Pfizer Vaccines Sr Medical Advisor Belgium in Brussels, La Plaine, Belgium


  • Through interaction with internal and external stakeholders drive value growth of Pfizer Vaccines in Belgium, using a scientific approach and taking all medical as well as compliance and regulatory aspects into account to establish the role for assigned product/products in the health care system. This includes not only the data on the products but also the medical environment in which the products are or could be used.


  • Be responsible for assigned Pfizer product/products in Belgium and, in collaboration with other internal colleagues, identify possibilities and relevant activities to drive business. This includes, but is not limited to:

  • Health care professionals and other relevant external stakeholders, disseminating information of medical relevance concerning the products of her/his responsibility and the medical implications for current practices through advisory boards, symposia and other meetings and ways of communication.

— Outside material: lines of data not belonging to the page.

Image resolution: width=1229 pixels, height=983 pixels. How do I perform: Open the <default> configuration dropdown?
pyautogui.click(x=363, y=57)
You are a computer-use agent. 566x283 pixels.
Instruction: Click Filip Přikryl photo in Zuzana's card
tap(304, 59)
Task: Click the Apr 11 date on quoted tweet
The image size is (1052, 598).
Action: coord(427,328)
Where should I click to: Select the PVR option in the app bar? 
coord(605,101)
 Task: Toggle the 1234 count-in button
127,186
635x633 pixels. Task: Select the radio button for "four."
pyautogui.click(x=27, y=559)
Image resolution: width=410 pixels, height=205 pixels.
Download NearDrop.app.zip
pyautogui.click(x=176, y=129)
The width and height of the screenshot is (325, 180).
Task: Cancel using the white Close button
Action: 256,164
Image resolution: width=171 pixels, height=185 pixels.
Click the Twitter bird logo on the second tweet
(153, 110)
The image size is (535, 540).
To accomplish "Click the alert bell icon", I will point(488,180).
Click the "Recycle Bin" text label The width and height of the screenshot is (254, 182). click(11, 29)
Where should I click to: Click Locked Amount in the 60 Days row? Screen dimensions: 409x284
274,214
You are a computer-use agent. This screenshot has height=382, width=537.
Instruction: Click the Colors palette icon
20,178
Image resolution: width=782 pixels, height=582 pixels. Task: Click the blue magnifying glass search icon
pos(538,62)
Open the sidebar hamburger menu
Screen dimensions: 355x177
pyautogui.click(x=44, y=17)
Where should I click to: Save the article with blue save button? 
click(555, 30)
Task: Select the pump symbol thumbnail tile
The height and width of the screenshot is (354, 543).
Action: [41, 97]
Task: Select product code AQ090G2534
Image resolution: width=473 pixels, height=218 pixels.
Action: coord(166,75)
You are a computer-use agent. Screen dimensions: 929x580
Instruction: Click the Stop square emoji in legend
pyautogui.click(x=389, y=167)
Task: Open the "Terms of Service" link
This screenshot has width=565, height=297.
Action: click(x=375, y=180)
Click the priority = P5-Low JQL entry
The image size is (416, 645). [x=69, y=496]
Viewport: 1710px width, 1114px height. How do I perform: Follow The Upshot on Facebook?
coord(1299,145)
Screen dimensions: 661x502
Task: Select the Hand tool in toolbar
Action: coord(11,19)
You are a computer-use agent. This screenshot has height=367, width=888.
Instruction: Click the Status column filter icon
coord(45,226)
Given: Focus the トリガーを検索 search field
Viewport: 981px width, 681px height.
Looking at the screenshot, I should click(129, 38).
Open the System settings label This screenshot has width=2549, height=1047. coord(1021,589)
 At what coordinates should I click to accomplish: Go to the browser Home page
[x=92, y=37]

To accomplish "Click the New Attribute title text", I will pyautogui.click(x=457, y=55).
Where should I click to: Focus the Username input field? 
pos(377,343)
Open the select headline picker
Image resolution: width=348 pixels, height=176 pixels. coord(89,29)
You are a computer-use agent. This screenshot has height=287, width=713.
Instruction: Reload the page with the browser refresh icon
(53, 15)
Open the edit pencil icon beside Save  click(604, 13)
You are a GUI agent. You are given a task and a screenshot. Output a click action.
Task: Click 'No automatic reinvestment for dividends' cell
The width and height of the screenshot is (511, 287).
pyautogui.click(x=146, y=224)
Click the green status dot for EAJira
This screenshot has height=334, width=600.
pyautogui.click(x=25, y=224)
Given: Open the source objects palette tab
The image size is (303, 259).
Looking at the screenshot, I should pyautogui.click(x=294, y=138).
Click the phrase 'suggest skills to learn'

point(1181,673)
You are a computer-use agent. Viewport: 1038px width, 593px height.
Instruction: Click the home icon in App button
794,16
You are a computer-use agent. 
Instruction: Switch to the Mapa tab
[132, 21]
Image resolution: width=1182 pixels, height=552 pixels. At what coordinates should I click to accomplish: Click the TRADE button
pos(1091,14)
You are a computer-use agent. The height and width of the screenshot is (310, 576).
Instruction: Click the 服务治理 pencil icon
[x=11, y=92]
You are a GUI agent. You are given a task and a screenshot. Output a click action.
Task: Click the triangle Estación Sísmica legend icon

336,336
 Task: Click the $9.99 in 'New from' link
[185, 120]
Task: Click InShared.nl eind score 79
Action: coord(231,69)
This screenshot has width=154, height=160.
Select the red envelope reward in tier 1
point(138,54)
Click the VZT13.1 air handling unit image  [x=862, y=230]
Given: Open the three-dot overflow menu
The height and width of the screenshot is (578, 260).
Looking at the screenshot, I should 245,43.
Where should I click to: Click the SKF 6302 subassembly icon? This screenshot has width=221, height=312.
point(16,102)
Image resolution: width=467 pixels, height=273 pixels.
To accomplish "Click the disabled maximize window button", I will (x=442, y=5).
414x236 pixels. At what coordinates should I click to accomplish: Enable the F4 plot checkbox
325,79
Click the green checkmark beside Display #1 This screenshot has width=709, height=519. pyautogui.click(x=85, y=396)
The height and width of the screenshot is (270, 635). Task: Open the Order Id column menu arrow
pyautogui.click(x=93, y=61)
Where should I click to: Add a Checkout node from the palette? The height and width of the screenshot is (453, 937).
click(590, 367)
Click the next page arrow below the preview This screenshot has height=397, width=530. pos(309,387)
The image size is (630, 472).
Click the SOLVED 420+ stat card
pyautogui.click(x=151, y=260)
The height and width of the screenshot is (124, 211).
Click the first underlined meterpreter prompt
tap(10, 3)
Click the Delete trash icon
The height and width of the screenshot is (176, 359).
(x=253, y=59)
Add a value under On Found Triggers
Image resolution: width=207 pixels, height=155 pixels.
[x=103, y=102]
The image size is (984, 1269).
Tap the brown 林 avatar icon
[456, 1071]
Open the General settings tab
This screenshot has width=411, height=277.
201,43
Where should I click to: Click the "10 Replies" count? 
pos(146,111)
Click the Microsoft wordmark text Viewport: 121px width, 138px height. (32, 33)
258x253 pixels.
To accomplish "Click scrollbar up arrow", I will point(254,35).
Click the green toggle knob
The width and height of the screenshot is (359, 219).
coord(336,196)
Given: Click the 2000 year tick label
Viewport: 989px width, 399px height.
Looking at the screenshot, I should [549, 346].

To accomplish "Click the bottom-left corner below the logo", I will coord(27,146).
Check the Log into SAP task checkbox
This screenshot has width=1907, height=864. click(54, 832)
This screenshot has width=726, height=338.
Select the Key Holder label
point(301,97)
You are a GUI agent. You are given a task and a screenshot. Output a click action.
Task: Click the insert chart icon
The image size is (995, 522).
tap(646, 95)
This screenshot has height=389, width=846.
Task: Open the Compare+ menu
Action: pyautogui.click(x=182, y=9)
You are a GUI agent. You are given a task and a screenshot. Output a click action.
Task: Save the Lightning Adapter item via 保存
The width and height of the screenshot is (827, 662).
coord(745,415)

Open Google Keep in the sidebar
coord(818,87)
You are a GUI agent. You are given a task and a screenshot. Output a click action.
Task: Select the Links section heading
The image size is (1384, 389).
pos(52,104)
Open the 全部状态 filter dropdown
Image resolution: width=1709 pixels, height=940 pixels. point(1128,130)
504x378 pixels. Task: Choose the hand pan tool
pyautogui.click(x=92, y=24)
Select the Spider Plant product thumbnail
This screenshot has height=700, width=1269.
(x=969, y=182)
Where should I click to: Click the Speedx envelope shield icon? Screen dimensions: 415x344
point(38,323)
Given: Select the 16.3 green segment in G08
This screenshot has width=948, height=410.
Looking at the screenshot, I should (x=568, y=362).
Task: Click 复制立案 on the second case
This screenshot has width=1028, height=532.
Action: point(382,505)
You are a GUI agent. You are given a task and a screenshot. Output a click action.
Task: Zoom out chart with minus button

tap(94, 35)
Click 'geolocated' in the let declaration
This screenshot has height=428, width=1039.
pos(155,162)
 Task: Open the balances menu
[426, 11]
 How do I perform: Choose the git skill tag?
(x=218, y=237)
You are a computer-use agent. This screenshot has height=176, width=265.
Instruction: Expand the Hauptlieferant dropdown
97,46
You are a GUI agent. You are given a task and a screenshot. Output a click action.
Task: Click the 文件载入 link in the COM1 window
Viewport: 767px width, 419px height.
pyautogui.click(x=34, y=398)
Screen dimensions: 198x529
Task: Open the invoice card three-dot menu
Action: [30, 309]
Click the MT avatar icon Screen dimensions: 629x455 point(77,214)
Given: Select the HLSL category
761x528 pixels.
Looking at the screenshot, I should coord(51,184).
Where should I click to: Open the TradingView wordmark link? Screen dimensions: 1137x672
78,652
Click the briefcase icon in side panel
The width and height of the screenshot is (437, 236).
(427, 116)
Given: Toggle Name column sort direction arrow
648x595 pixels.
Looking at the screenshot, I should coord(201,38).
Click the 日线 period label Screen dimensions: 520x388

  • Interactions with relevant health care professionals to stimulate research efforts to establish a wider knowledge about the products and their optimal use. Actively work for initiation of Investigator Initiated Research, Non-interventional Studies, and site selection of global company sponsored studies within the local market.

  • Timely provide accurate and medically sound responses to enquiries by the medical societies and other stakeholders concerning products within her/his responsibility.

  • Ensure that marketing material is medically relevant as well as compliant with the regulatory requirements.

  • In collaboration with regulatory department ensure correct wording in SPC and other documents.

  • Provide medical/scientific expertise for formulary applications, HTA assessments and tender processes.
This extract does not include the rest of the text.